When I talk about application layers I am talking about how you separate your solution into multiple projects. These individual projects references one another such that the libraries that they expose can be accessed by the projects that need them. Typically we do this to segregate out functionality of one kind or another, i.e., the data access, business, and UI layers. Or, in the case of preferring composition over inheritance, we use interfaces to achieve similar goals.
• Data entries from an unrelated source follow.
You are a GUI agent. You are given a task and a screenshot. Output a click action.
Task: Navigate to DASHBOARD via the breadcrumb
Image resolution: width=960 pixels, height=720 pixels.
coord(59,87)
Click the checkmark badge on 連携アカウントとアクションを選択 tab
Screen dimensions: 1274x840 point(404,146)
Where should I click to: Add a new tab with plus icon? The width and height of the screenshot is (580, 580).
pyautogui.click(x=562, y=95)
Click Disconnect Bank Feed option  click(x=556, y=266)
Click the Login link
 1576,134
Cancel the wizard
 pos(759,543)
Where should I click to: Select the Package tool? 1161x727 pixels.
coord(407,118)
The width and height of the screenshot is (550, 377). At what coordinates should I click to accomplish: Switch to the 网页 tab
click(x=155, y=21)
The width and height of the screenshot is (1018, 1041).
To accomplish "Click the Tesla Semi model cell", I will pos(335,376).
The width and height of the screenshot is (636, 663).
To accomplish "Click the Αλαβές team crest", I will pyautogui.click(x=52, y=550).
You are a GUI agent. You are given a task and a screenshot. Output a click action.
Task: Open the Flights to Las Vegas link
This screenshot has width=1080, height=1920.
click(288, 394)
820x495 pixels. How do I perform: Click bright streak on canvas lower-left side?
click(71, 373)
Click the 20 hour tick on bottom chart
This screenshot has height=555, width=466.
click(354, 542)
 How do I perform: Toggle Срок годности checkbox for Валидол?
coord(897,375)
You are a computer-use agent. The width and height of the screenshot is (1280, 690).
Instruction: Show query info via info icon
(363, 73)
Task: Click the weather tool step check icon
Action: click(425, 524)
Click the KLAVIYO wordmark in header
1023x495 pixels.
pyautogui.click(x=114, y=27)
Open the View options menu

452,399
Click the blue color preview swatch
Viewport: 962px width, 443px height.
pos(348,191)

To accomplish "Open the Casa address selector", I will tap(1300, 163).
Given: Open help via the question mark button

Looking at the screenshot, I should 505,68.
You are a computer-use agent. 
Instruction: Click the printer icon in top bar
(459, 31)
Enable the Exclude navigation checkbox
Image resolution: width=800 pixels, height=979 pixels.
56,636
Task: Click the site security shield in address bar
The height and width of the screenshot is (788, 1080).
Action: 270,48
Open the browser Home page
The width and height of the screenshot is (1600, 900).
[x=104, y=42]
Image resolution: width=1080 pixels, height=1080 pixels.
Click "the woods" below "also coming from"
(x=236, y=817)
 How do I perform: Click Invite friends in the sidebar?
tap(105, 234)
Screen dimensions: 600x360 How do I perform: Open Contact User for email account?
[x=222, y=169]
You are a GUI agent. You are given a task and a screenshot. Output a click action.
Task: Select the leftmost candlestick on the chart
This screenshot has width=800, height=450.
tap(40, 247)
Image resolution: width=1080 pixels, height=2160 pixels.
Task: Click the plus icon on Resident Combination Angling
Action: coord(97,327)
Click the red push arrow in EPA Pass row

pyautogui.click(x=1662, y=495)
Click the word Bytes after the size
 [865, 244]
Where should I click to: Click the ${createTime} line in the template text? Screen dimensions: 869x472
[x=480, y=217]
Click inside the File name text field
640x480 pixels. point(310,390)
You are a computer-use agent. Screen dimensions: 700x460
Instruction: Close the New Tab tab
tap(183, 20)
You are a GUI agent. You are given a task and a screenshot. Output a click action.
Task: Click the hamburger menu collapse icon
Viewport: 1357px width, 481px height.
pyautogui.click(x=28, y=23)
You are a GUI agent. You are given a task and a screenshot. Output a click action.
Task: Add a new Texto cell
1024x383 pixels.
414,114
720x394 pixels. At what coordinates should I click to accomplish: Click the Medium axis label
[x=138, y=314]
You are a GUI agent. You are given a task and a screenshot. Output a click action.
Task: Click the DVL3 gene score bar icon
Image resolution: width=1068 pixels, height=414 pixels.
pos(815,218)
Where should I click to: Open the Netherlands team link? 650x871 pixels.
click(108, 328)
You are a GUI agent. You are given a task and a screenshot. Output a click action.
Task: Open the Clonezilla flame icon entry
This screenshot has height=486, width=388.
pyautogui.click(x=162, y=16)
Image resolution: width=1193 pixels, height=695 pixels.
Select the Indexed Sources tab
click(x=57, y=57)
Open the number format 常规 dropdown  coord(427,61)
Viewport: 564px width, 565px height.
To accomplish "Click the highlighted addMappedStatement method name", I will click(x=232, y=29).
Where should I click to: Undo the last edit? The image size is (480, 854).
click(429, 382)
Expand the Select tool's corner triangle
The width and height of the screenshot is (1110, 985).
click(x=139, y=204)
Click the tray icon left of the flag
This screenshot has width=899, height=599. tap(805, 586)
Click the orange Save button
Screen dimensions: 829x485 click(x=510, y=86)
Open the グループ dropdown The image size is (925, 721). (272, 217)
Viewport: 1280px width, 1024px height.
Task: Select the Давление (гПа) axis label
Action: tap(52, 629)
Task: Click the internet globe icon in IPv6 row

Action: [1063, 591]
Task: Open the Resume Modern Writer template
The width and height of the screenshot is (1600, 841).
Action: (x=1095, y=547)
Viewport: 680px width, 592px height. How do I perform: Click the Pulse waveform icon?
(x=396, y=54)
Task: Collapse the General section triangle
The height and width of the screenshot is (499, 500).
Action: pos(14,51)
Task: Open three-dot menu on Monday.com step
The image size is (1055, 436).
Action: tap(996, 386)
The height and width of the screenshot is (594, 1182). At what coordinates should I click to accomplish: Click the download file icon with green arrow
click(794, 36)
Regardless of what architectural pattern you use to segregate your code your ultimate goal is to write cleaner, more manageable, code that reduces dependencies and the tight coupling of your code. Unfortunately, if you just take off writing code without thinking and re-thinking your approach you are likely to fall into any of a number of traps that will make your code brittle and difficult to modify. How you layer your code is only one of these, another is your approach to dependencies in the code you write.

 

These days there is a big push away from coding to an implementation. In coding to an implementation, one object "news" another to get a desired capability, or acquires a desired functionality through inheritance, or simply codes it out on the spot. Rather than doing any of these bloat worthy, inflexible, or inefficient things, today we often code to an interface where appropriate. For example, when we come across a need for expandable functionality like printing to the screen, and to a printer, and perhaps later to a file, we can create objects to carry out each of these things and link them using a common interface, avoiding many of the previously mentioned coding pitfalls.

 

In the above mentioned scenario, each of these "printing" tasks or objects can implement a "print" method declared in a common interface. It is through each of these objects' distinct implementation of the interface that they provide the required printing functionality. More germane to  the conversation at hand however, is that it is their common interface that allows any of the printing objects to be passed into some other method (like doPrint(IPrint printTarget) for printing--finding a common "print" method across all implementers of the interface.

 

By approaching the situation in this way we avoid the lack of flexibility in inheritance, avoid coupling, and make the code more modular and easy to maintain. To add another print target, it is as simple as creating a new object with the required functionality with a method called "print" and implementing the IPrint interface.

The previously mentioned move away from coding to an implementation is what is called a S-O-L-I-D principal and is also part of the Onion Architecture. The Onion Architecture combines a way to both strategically layer and code your application in such a way the you minimize dependencies that will make your code difficult to modify down the road.